-- Provided data follows --

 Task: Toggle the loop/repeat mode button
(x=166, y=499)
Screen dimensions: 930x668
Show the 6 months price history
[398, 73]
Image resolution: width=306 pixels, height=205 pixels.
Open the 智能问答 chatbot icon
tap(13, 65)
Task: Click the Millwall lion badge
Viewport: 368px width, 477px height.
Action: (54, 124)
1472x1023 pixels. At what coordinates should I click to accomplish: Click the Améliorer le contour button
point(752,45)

-- Provided data concluded --

**Your goal:** The line with "Open the 智能问答 chatbot icon" and all the lines after it in the records above are to be output exactly, with nothing added.

**Exercise response:**
Open the 智能问答 chatbot icon
tap(13, 65)
Task: Click the Millwall lion badge
Viewport: 368px width, 477px height.
Action: (54, 124)
1472x1023 pixels. At what coordinates should I click to accomplish: Click the Améliorer le contour button
point(752,45)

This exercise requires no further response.